Astronomers have spotted higher-than-expected numbers of the strange celestial objects known as brown dwarfs hanging out in the cluster NGC 1333, a gas and dust cloud that harbors young stars. The results suggest that there may be something particular about the environment in NGC 1333 that causes bountiful brown dwarf formation.
Brown dwarfs are mid-range objects, too large to be considered a planet but not quite large enough to burn hydrogen and become a star. Most have a mass between approximately 20 and 80 times the mass of Jupiter and, when young, they glow brightly in infrared wavelength due to the heat of their formation.

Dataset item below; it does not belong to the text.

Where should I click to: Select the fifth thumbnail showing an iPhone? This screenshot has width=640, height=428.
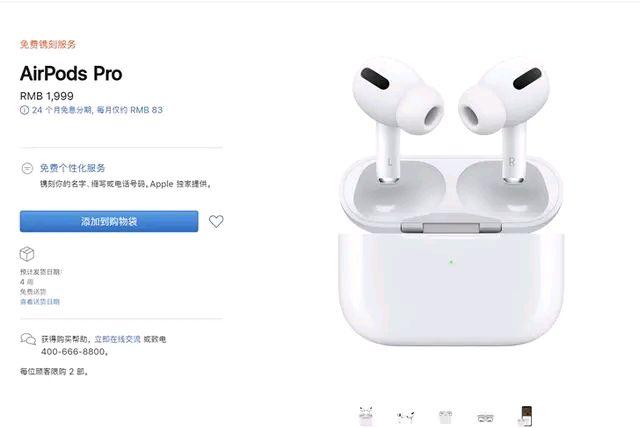click(526, 416)
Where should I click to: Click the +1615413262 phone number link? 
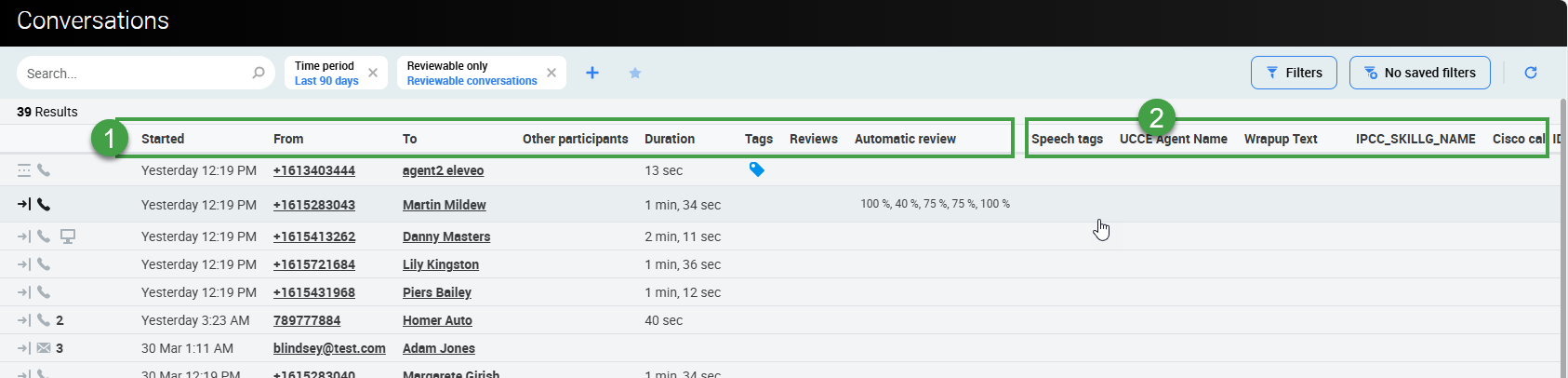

Using the Subaru Telescope in Hawaii and the Very Large Telescope in Chile, both of which observe the infrared, researchers spotted 30 to 40 new brown dwarfs in NGC 1333. The researchers estimate that for every two stars in the cluster, there is one brown dwarf — significantly more than in other star-forming regions. The findings appear Oct. 11 in the Astrophysical Journal.
Though the team was unable to say why NGC 1333 had particularly plentiful brown dwarf formation, the region offers a rich trove of data. Many of the observed brown dwarfs were on the low end of the mass range, less than 20 times Jupiter’s mass. The smallest has only six times the mass of Jupiter, putting it among the smallest free-floating objects ever observed. These results can help astronomers understand more details about brown dwarf and star formation, specifically how their early evolution depends on their mass.